__Problem to solve__: Please write the next part of the forum post about the Spey-engined Phantom, picking up after its last sentence.

The solution would be the mk14/dax2 arrester gear as in Ark Royal, but that was still several years away - Eagle trials in 1967?
Btw, I think that landing speed also eliminated the Phantom for the Clemenceau class at the time of the F-8 decision, along with the lack of money.
By one small problem do you really mean one very important problem? And does that make my proposal impossible?

The first flight of the F-4J was 27.05.66 with the first flight of the F-4K prototype was exactly one month later (27.06.66) and the first 3 production FG.1s arrived at Yeovilton on 29.04.68.

However, the first flight of the F-4K prototype was behind schedule because the reheated Spey took longer than expected to develop. This is why I expected the main objection to getting the F-4K in service in 1967 instead of 1969 to have been getting the reheated Spey engine ready by 1967 and that's despite starting development of the engine in 1962 instead of 1964.

I thought that the Spey-Phantoms had boundary layer control and the standard-Phantoms with J79 engines didn't. However, when I checked my copy of Roy Boot's "From Spitfire to Eurofighter" it said.
Both aircraft used boundary-layer control by blowing engine bleed over the flaps and leading edge.
And the next sentence is.
On the later F-4J variant the Phantom went for drooped ailerons, as was the case on the Buccaneer from the outset.
The rest of the paragraph was.
MACAIR then also discovered that the tailplane maximum lift was inadequate. They added a fixed slat to the tailplane leading edge, and were very interested to find that we had applied leading-edge blow to the Buccaneer tailplane to achieve the same objective. At a later date MACAIR introduced a wing leading-edge slat to improve combat manoeuvrability, reminding us of our original proposal for the Buccaneer wing.

__Data supplied__:
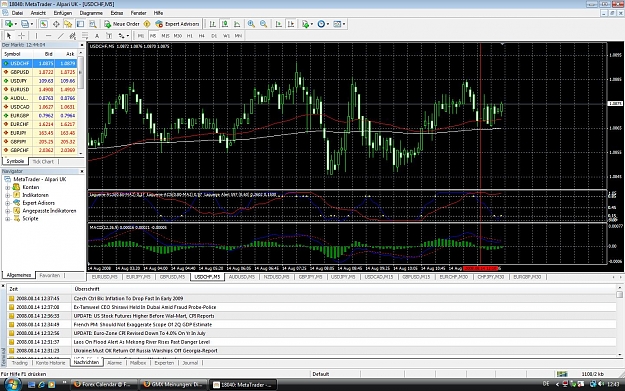Expand the Indikatoren tree node
625x391 pixels.
(7, 195)
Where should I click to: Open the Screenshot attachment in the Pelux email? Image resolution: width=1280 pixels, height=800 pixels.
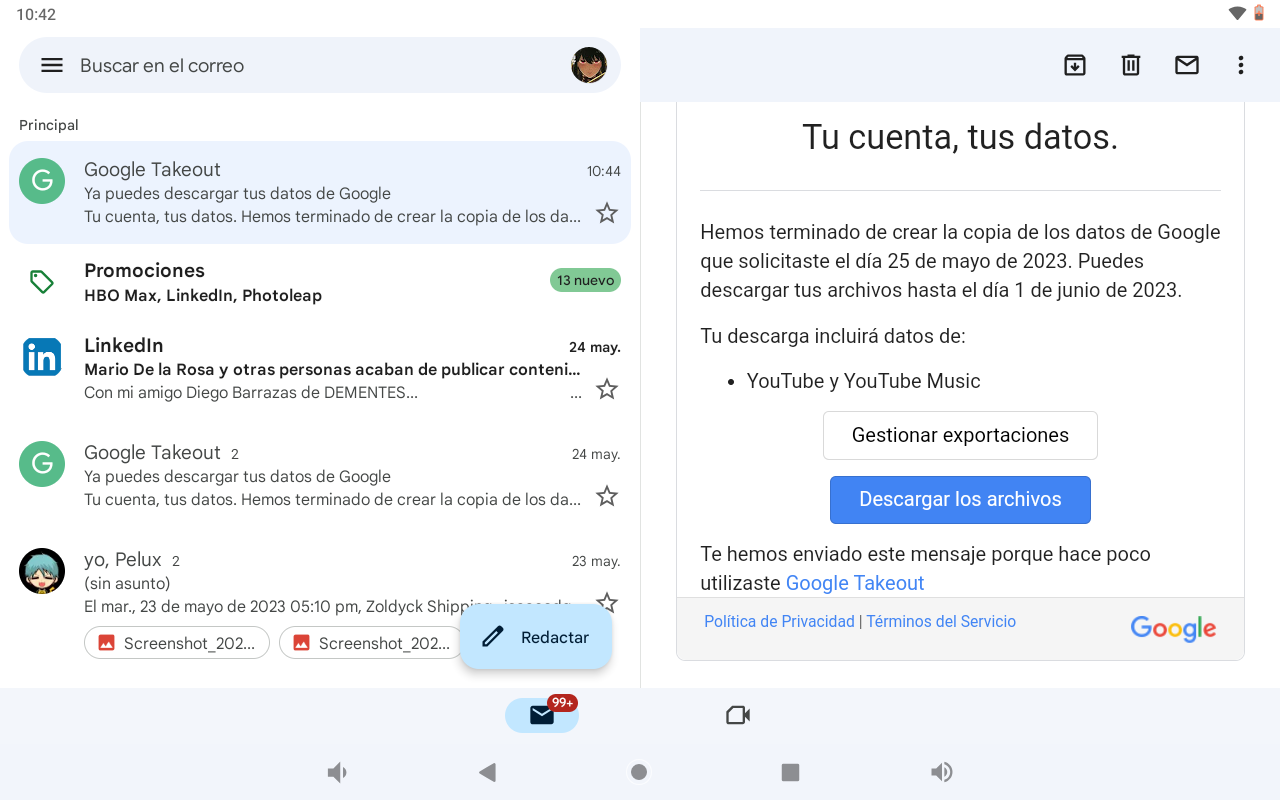[176, 642]
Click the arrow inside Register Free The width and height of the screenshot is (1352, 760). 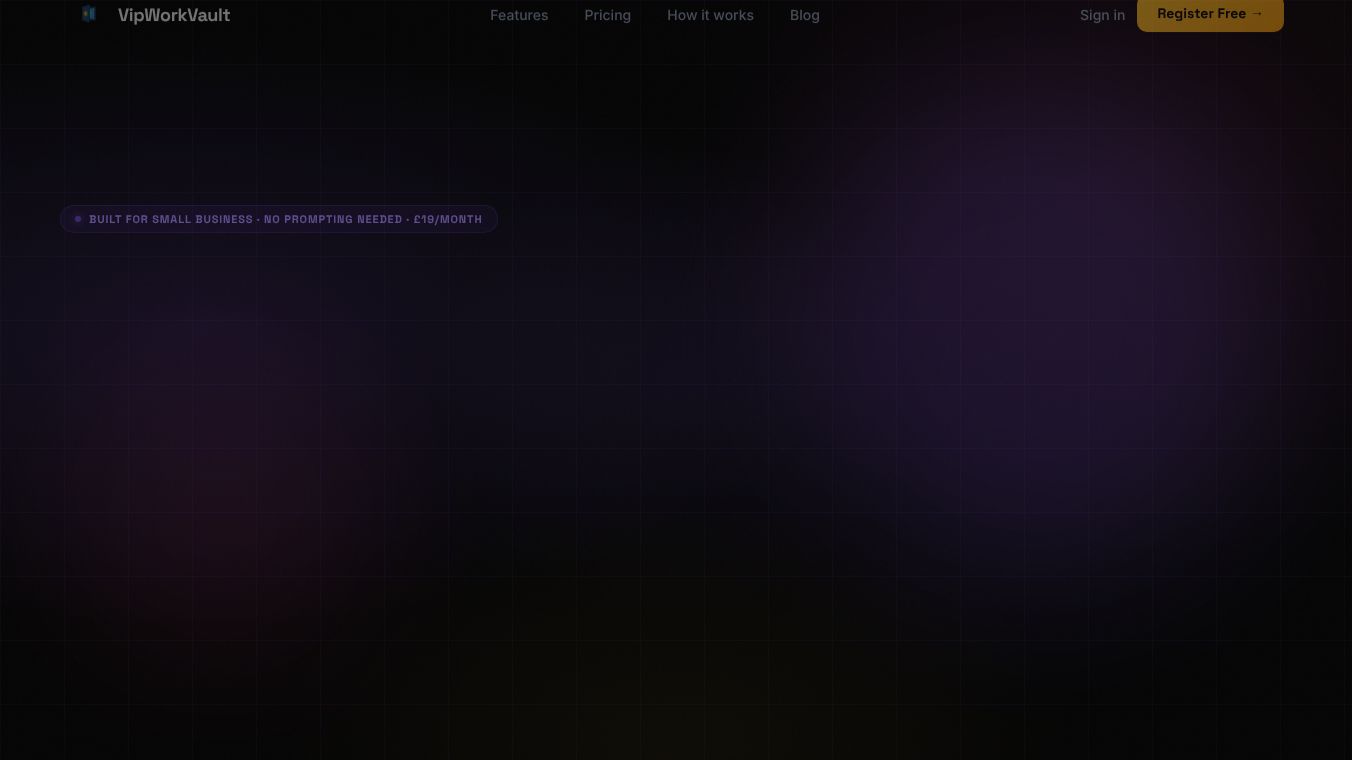(1257, 14)
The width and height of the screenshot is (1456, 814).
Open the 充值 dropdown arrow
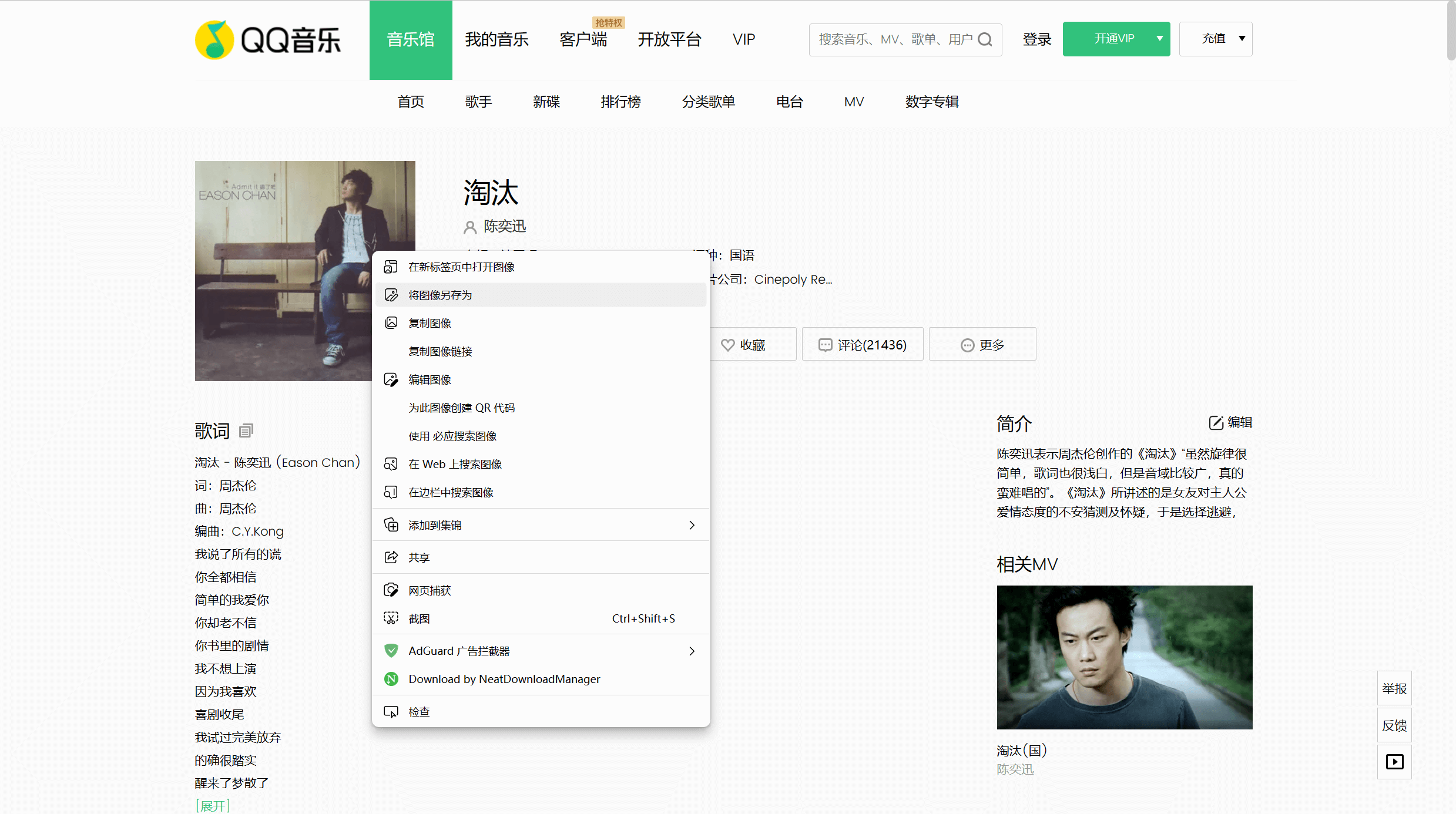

__Result__:
Does that mean that the cause and effect was the opposite. That is Hawker Siddeley Brough (the sister design firm for the British Phantoms) used their experience on the Buccaneer to add drooped ailerons to the F-4K which MACAIR thought were such a good idea that they added them to the F-4J.
 
Spot on. The Aéronavale badly wanted the Phantom, but it was marginal if not dangerous on Clems (just like A-7s, Hornets and Rafales).
Considering that, out of 42 Crusaders procured in 1963, barely 18 were left thirty years later for one last modernization: the Aéronavale had made the right choice... I shudder to think about Phantom loss rates on Clems. They were just too big.

The F-8E(FN) turned out pretty reliable. Around 1980, the Aeronavale still had 30 of them. The reduced landing speed as with the F-8J was a good investment.
The high loss rates came later, but by then, the crusaders were way beyond their best before date...

As for the Phantom, hard to tell. I have not seen numbers for the loss rate of USN F-4J/retrofitted F-B models.
 
Does that mean that the cause and effect was the opposite. That is Hawker Siddeley Brough (the sister design firm for the British Phantoms) used their experience on the Buccaneer to add drooped ailerons to the F-4K which MACAIR thought were such a good idea that they added them to the F-4J.

Good question. They were mentioned in the RAN Melbourne replacement study. I think this goes before the official F-4K study, but there may well have been informal contacts,

1701340434881.png


Another reduction in approach speed with the F-4J came through an "Approach power compensator". Not much information available on this one.

The problem with the scenario is that the RN would have to risk a Phantom license production in 1962 knowing that their carriers could not handle landing until the aircraft modification or dax2 solution were available. Dax2 would probably be needed anyway as the weights and approach speeds of the F-4K, especially single engine, increased a good deal. If dax2 fails the RN would have to wait for US mk7-2 on CVA-1.
The RAF would jump all over this situation....
 
Context of 1947, discussion of a new carrier estimated to cost 7 million.
Launching the 1952 new carrier effort earlier assists propulsion and hull design and long lead items.
It doesn't help with angled decks, steam catapults or the Type 984 and CDS.
 
Would it be feasible to scrap a) Vanguard b) the six Illustrious and c) the three Tigers - as soon as possible, starting from 1945 ? I consider those 10 ships as WWII relics, impossible to modernize in any satisfying way.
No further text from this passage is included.